Dependent Variable: Payable.Amount (amount that remains payable after considering SEPs or deferred penalties).
Independent Variables: Penalty.Assessed, SEP.Costs.Total, and Penalty.Deferred.
# Linear model with Payable.Amount as the dependent variable
model <- lm(Payable.Amount ~ Penalty.Assessed + SEP.Costs.Total + Penalty.Deferred, data = texas_env)
summary(model)
##
## Call:
## lm(formula = Payable.Amount ~ Penalty.Assessed + SEP.Costs.Total +
## Penalty.Deferred, data = texas_env)
##
## Residuals:
## Min 1Q Median 3Q Max
## -6075.8 -9.1 -7.9 -4.5 6742.1
##
## Coefficients:
## Estimate Std. Error t value Pr(>|t|)
## (Intercept) 9.8000517 9.8869601 0.991 0.322
## Penalty.Assessed 1.0002789 0.0004447 2249.183 <2e-16 ***
## SEP.Costs.Total -1.0005624 0.0008273 -1209.437 <2e-16 ***
## Penalty.Deferred -1.0007731 0.0010284 -973.096 <2e-16 ***
## ---
## Signif. codes: 0 '***' 0.001 '**' 0.01 '*' 0.05 '.' 0.1 ' ' 1
##
## Residual standard error: 302.9 on 1279 degrees of freedom
## Multiple R-squared: 1, Adjusted R-squared: 1
## F-statistic: 8.82e+06 on 3 and 1279 DF, p-value: < 2.2e-16
My Interpretation of the Results:
R-squared (1): An R-squared value of 1 suggests that the model perfectly explains all of the variance in the dependent variable, Payable.Amount. This is very unusual in real-world datasets and might indicate overfitting.
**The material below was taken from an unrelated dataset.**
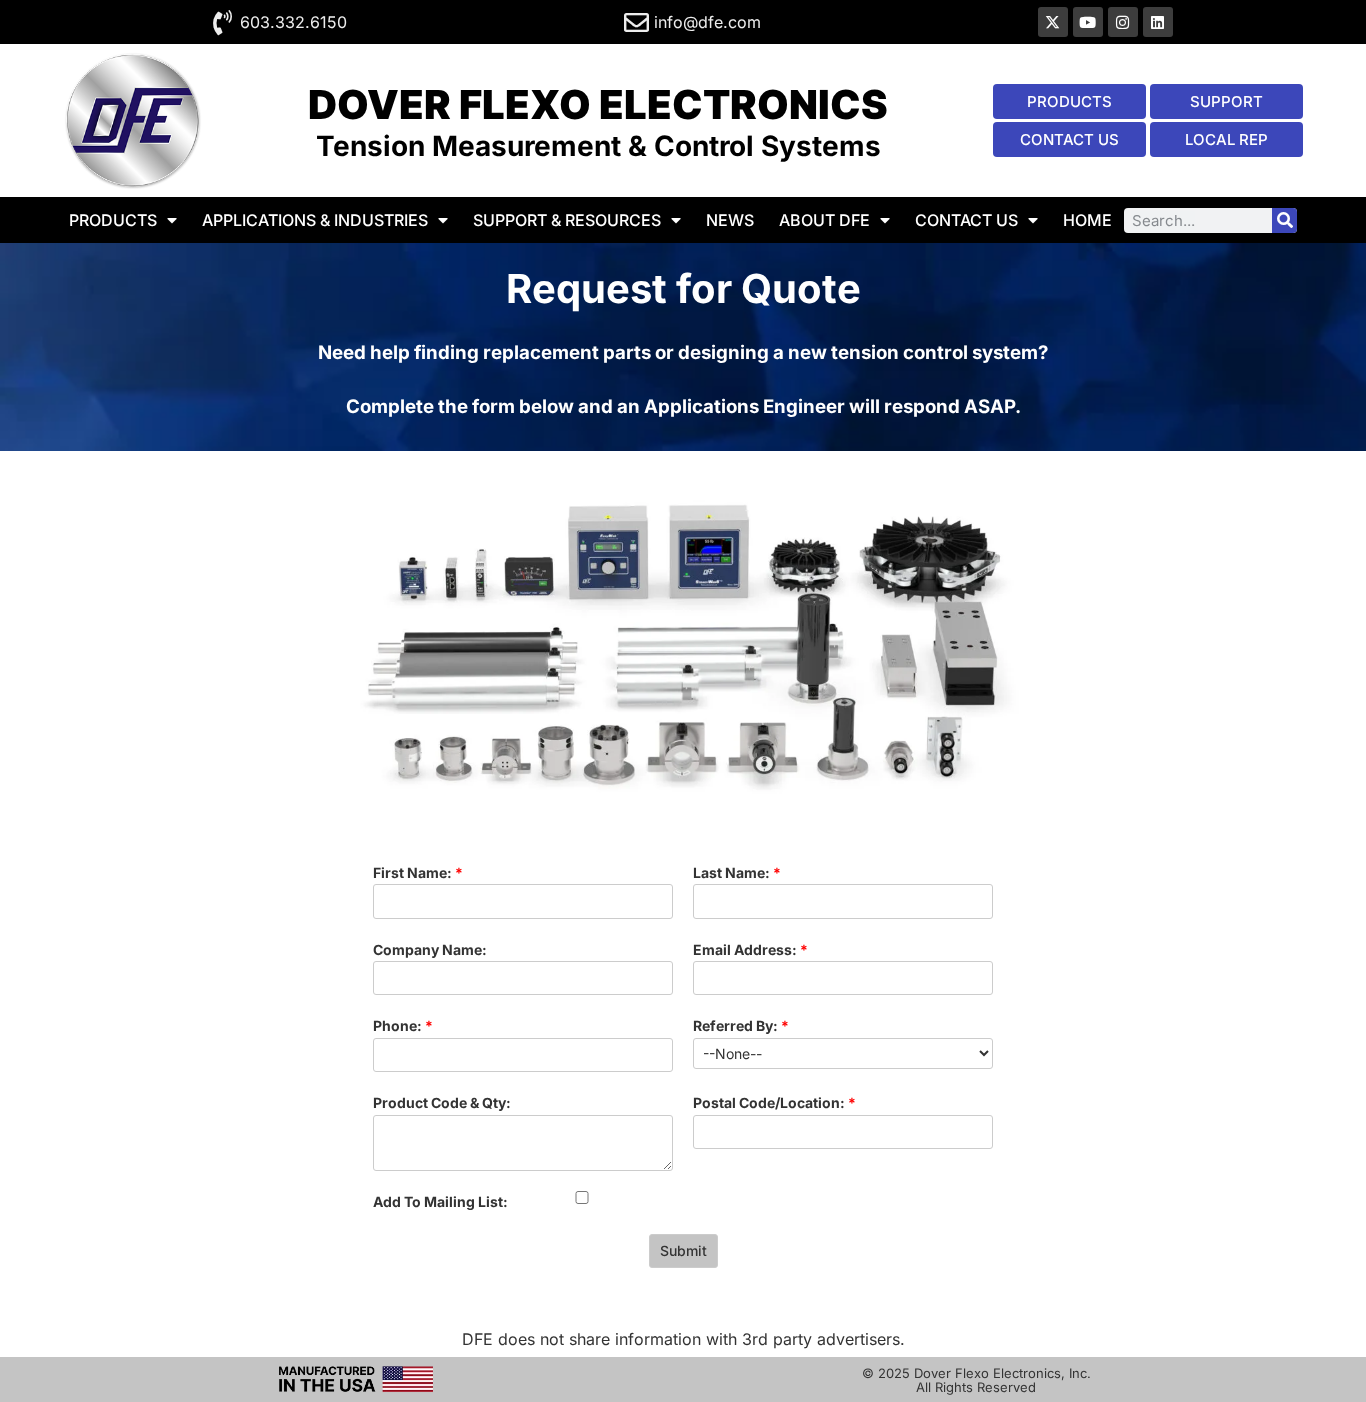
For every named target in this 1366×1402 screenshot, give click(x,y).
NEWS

p-value (< 2.2e-16): The extremely small p-value suggests that the model overall is statistically significant, meaning there’s a very low probability that these results occurred by chance. This makes the relationship between the dependent and independent variables highly statistically significant.
# Linearity assumption check
plot(model, which=1)
The visible pattern would suggest that the linear model may not be the
best fit, as it violates the linearity assumption.